Enabling consumers to analyze their food's DNA

Pietro Cattaneo, Product Development Scientist at SwissDeCode, and Barbara Pfenn
Pietro Cattaneo, Product Development Scientist at SwissDeCode, and Barbara Pfenniger, the head of the food department of the Fédération Romande des Consommateurs © Alain Herzog / 2019 EPFL
EPFL's Digital Epidemiology Lab held its first food DNA sequencing workshop last Saturday, in association with SwissDeCode and Hackuarium. The workshop - made possible thanks to the support of the Kristian Gerhard Jebsen Foundation - marks an important step forward for the Open Food Repo DNA citizen-science initiative.

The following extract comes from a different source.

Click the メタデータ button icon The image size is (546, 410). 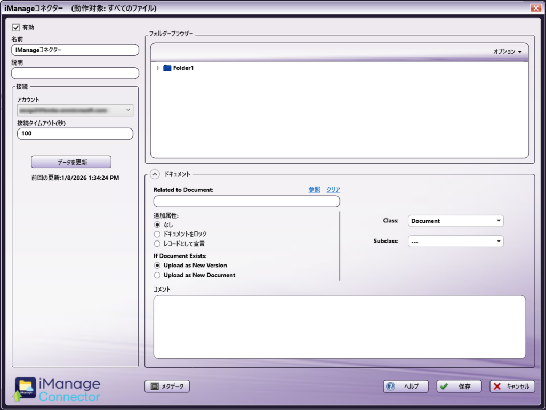(154, 387)
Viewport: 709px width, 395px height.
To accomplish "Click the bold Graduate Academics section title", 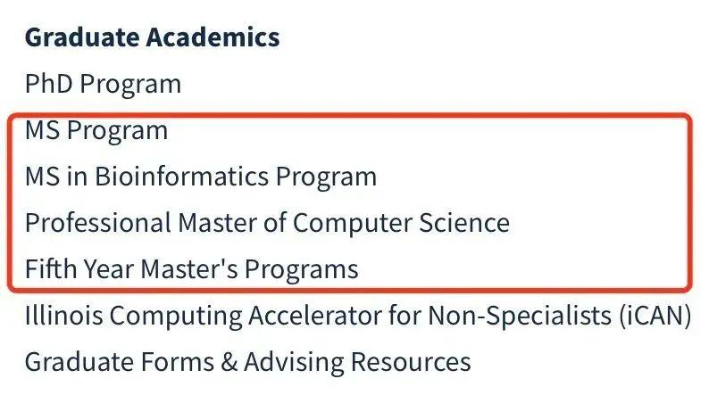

Getting food from the farm to our plate involves complicated supply chains. Agricultural products are frequently processed in several stages and shipped through one or more countries. No surprise, then, that today's consumers are looking more closely at what's really in their food - especially given the numerous scandals that have come to light, such as the one in 2013 where food producers were caught substituting horse meat for beef. To address this problem, scientists at EPFL's Digital Epidemiology Lab launched the Open Food Repo DNA initiative to develop a system that would enable consumers to sequence the DNA in processed foods and identify every single ingredient. The initiative will entail adding DNA data to the Open Food Repo , an open-source repository of nutritional information on 45,000 bar-coded food products in Switzerland.